Quick start

xarrera provides a simple class-based API for defining schemas and validating Xarray objects (and their components).

All schema objects objects have .validate() and to_json methods.

[1]:
import numpy as np
import xarray as xr

from xarrera import DataArraySchema

We’ll start with a simple example that uses the DataArraySchema to validate the following DataArray:

[2]:
da = xr.DataArray(np.ones((4, 10), dtype='i4'), dims=['x', 't'], name='foo')

We can create a schema for this DataArray that includes the datatype, name, and shape. Note that for the shape schema, we’ve used None as a wildcard.

[3]:
schema = DataArraySchema(dtype=np.integer, name='foo', shape=(4, None))
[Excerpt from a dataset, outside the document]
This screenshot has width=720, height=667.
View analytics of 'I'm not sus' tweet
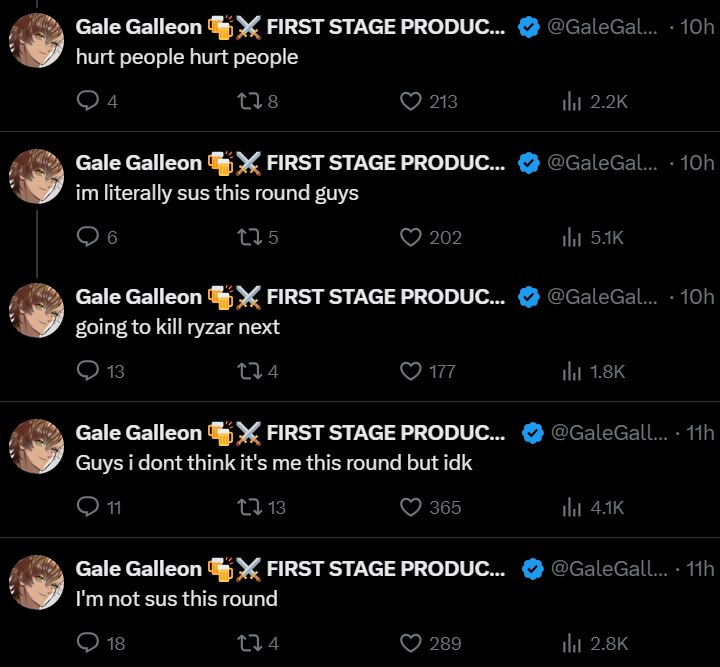(x=572, y=643)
With our schema created, we can now validate our DataArray:

[4]:
schema.validate(da)

When we validate an object that doesn’t conform to our schema, we get a SchemaError:

[5]:
da2 = xr.DataArray(np.ones((4, 10), dtype='f4'), dims=['x', 't'], name='foo')
schema.validate(da2)
---------------------------------------------------------------------------
SchemaError                               Traceback (most recent call last)
Cell In[5], line 2
      1 da2 = xr.DataArray(np.ones((4, 10), dtype='f4'), dims=['x', 't'], name='foo')
----> 2 schema.validate(da2)

File ~/Repos/xarrera/xarrera/dataarray.py:199, in DataArraySchema.validate(self, da)
    196     raise ValueError('Input must be a xarray.DataArray')
    198 if self.dtype is not None:
--> 199     self.dtype.validate(da.dtype)
    201 if self.name is not None:
    202     self.name.validate(da.name)

File ~/Repos/xarrera/xarrera/components.py:74, in DTypeSchema.validate(self, dtype)
     66 '''Validate dtype
     67
     68 Parameters
   (...)     71     Dtype of the DataArray.
     72 '''
     73 if not np.issubdtype(dtype, self.dtype):
---> 74     raise SchemaError(f'dtype {dtype} != {self.dtype}')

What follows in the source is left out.